Over at Rabbi Fink’s blog, there’s an excellent discussion going on in regards to the recent article in AMI Magazine. You should definitely read the article and definitely read Rabbi Fink’s post and the comments (including this erudite comment from a very good-looking commenter).
One thing that’s being discussed is whether the author of the article was somehow “duped” or “tricked” because his wife didn’t tell him about her student loan debt before they got married.
There’s a very tricky, very slippery slope that we’re on here when we start discussing what needs to be told to a date/shidduch and what doesn’t. I don’t think student loans need to be part of the “disclosure statement.”
I actually think there are very few things that a person needs to “disclose” while dating. Most things about a person you can tell by interacting with them, and therefore aren’t really issues. Should a guy who’s acting nice be forced to tell his date “listen, I’m acting nice now, but come football season, I am most likely going to ignore you for a bunch of hours every Sunday.”? To me, that falls under the “know the person you’re marrying,” and “ask the right questions” headings.

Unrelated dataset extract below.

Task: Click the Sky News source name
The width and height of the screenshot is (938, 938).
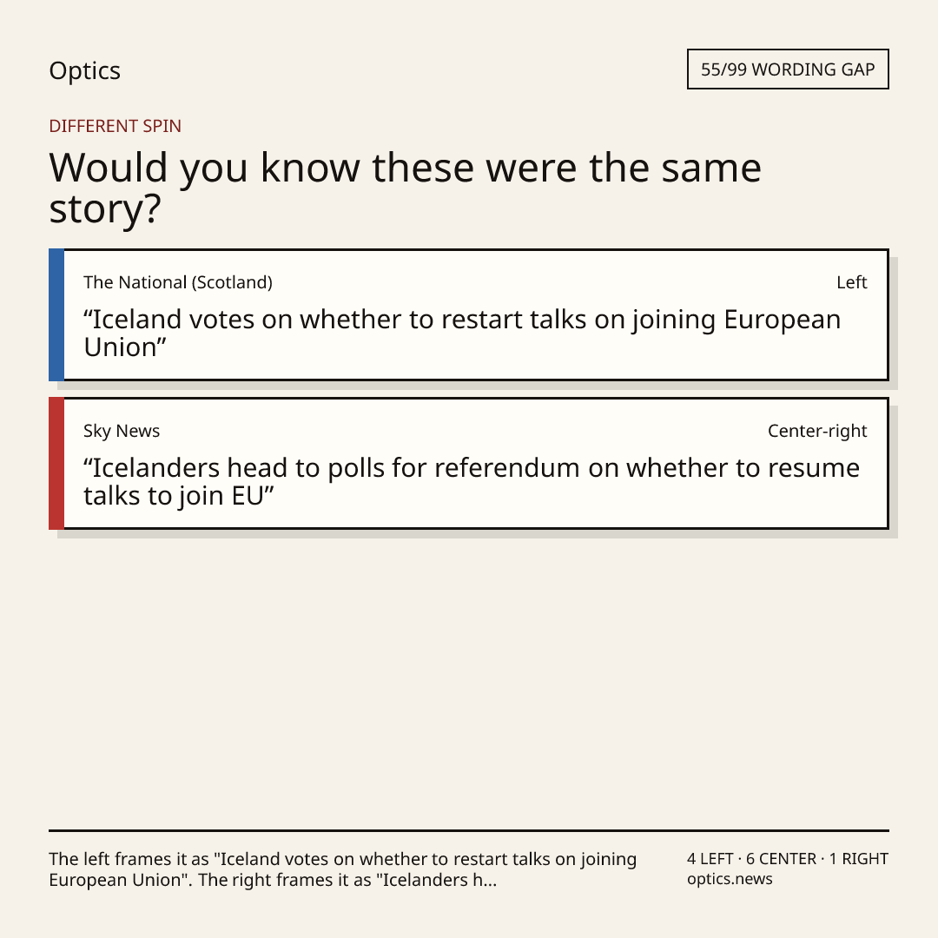Action: coord(122,431)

Less clear are the things you can’t tell. A person who is terminally ill should probably tell the person they are dating, because health and a life together are reasonable expectations for a person (with no reason to think otherwise).
And I suppose that’s as good as any a place to start: what are the reasonable expectations a person has? I don’t think (to take the example of the guy in the article) you can see a person who has an “ivy league” education and reasonably assume that person has no debt. He/she/you might be lucky. But especially in today’s educational economy, where the cost of higher education is so high (sorry), I actually think student loan debt should be assumed. But even so, it’s not a terminal condition that needs to be “disclosed.” I don’t think it’s fair to make any assumptions about a person’s financial condition that they should have to “set you straight.” If it’s an issue, and you don’t mind being uncouth, ask: “whoa, college and law school; tuition must have really set you back.” If he/she doesn’t take the cue and say “well, I’ll be paying it off for the next 20 years!” and you really want to know, ask for a 1040. How deep do you go?
If a boy shows up to date wearing a nice suit, does he have to disclose “hey, listen, I know you might like this suit; FYI, it cost $600 in Brooks Brothers and I used a credit card”? I say no.
Which brings me back to the AMI article and student loan debt: the reason this became a problem is exactly because the assumptions the author made were unreasonable and unwarranted.